Monday, July 30, 2007

EXODUS: The archaeologist's spade turns some new soil!

Again and again little men with paint brushes, dental picks, and pith helmets crawl over a mound somewhere in the area of biblical Israel; once again they find something they'd heard existed but didn't believe existed in the way they had been told.

Spin is the only answer ... for preserving the lies, that is! To admit the historicity of the area as told in the ancient Hebrew scriptures would be tantamount to admitting there is a real living God, and no one (with a college degree) can believe that ... at least believe it and keep on crawling over little mounds of dirt in the Middle East.

National Geographic, often playing the part of king's fool, has once again reported on events and discoveries which play a key role in confirming our ancient biblical truths.

I believe it was NGM that first confirmed (publicly) the ancient name of (and existence of) the warrior-king Sargon was not a fictional name but the actual name of a King in the fertile crescent ... not just one king, but three kings.

If my memory is faulty, I'm not surprised; the discoveries were at the hands of others, that's for sure.

Now, in this new report, NGM is filtering out of discoveries in Gaza peninsula that might lend support for the biblical-view of Joseph's ascendancy, Israel's captivity, and the Hebrew children's exodus account (see the "discussion" on this link also).
The largest known fortress from ancient Egypt's days of the pharaohs has been unearthed near the Suez Canal, archaeologists announced on Sunday.

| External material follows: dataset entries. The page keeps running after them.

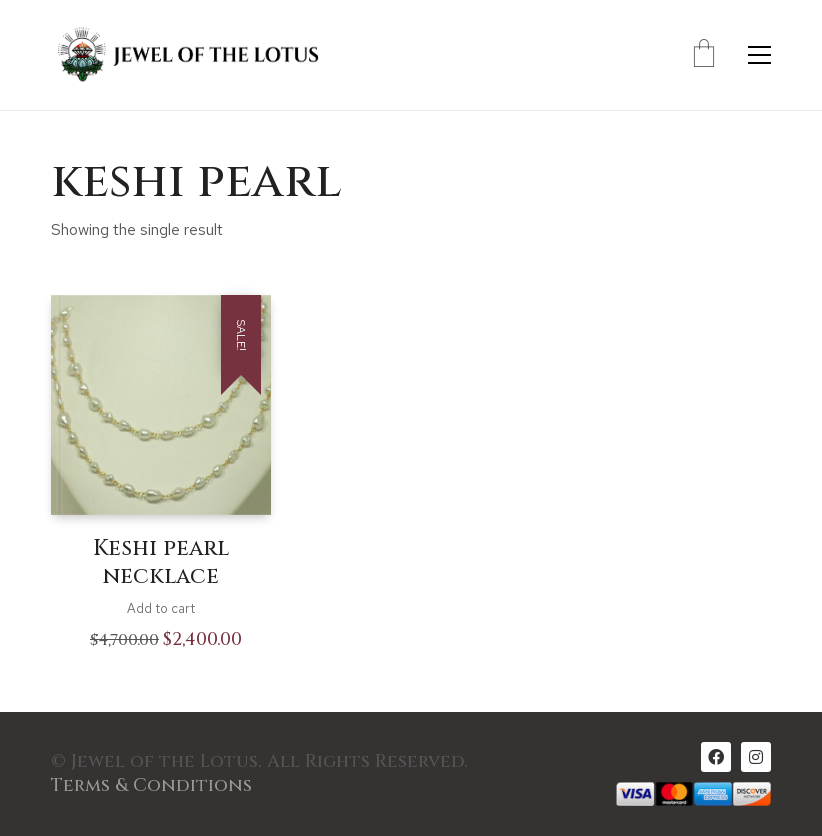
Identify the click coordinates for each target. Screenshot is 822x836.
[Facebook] (716, 757)
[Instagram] (756, 757)
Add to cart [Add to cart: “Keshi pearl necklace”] (161, 608)
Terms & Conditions (151, 786)
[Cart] (704, 55)
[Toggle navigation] (759, 55)
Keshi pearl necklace (161, 563)
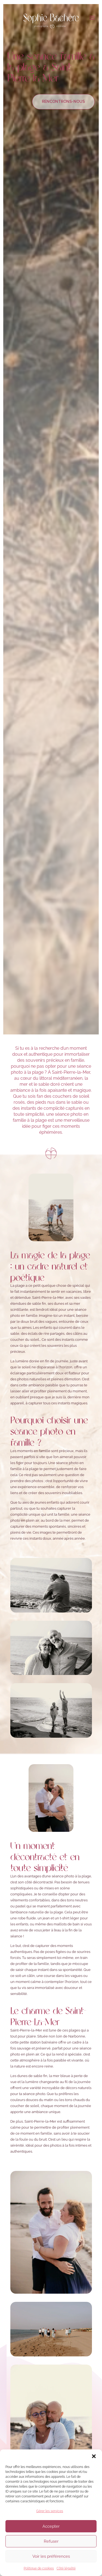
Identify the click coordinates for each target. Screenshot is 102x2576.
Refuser (51, 2551)
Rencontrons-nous (63, 101)
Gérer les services (49, 2521)
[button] (94, 2466)
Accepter (51, 2536)
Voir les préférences (51, 2566)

The massive fortress, discovered at a site called Tell-Huba, includes the graves of soldiers and horses and once featured a giant water-filled moat, scientists said.

The discovery dates back to ancient Egypt's struggle to reconquer the northern Sinai Peninsula from an occupying force known as the Hyksos (see Egypt map).

The campaign against the Hyksos was depicted in etchings on the ancient walls of the Karnak Temple, 450 miles (720 kilometers) south of Cairo.
So far, I see no reason this cannot harmonize nicely with the revelations of Moses in the Book of Exodus.

Notice however, a caveat has been inserted into the record; a suggestion that the Hyksos were driven out of Egypt ... this would fit nicely into a rewrite of ancient history, a rewrite which would subtly ignore the miraculous narratives of Scripture (Exodus, Psalms, the minor and major prophets, the Gospels, and the Book of Hebrews to name a few).

Archaeologists said the new find shows those stone-chiseled tales to be surprisingly accurate.

"The bones of humans and horses found in the area attest dramatically to the reality of such battles," said Zahi Hawass, director general of Egypt's Supreme Council for Antiquities (SCA).

"Previously, the area was known only from depictions in temples elsewhere in Egypt. We had no first-hand evidence of what was happening there during the pharaonic period."

Wonderful! "S
urprisingly accurate" you say? I think we've been here before.

The fort, called Fort Tjaru (or Tharo), was unearthed by a team led by Mohammed Abdul Maqsoud of the SCA. The fort dates from the 18th and 19th Dynasties (from 1560 to 1081 B.C.).

Tjaru's mud brick walls were 42 feet (13 meters) thick, enclosing an area 546 yards (500 meters) by 273 yards (250 meters). Twenty-four watchtowers loomed over the parapets. A deep moat ringed the entire complex.

It was the biggest in a chain of 11 fortresses that stretched from Suez to the present-day city of Rafah on Egypt's border with the Palestinian territories.

Aha! We know this geography as the area of the wilderness, I think.
In the 17th century B.C., a people known as the Hyksos invaded from Canaan, sweeping across the Sinai to rule over the Nile Delta and northern Egypt.

The Hyksos' reign faded about a hundred years later. Subsequent pharaohs cast a wary eye to the east and militarized the northern Sinai.

By the reign of Ramses II, who ruled from 1279 to 1213 B.C., a new enemy was on the horizon: the Hittites, who came from present-day Turkey and battled the Egyptians until around 1258 B.C.
The dates don't pose a problem for me or Scripture; reasonable ancient historians [whether secular, Jewish, or Christian (even Muhammadan)] can reconcile these dates with Joseph, Jacob, the biblical ingress of the Jews, and their exodus four hundred years later.

But notice the Hyksos "invaded" ... there is no more evidence for the kidnapping of Joseph and his sale to the Egyptians than there is for a Hyksos invasion; so why is the invasion presented as if it is hardened-history?

On another note: from what I read concerning Hyksos history they settled in Eastern and Southern Egypt, a rendition consistent with biblical history. I'm confused about NGM's presentation here!

Don't get me wrong; I am not dismissing NGM's report, it is a needed piece of the puzzle. It's just the world's dismissing of biblical history, for no other reason than it's biblical roots, is frustrating. I wish to do my share in pointing out the deficiency.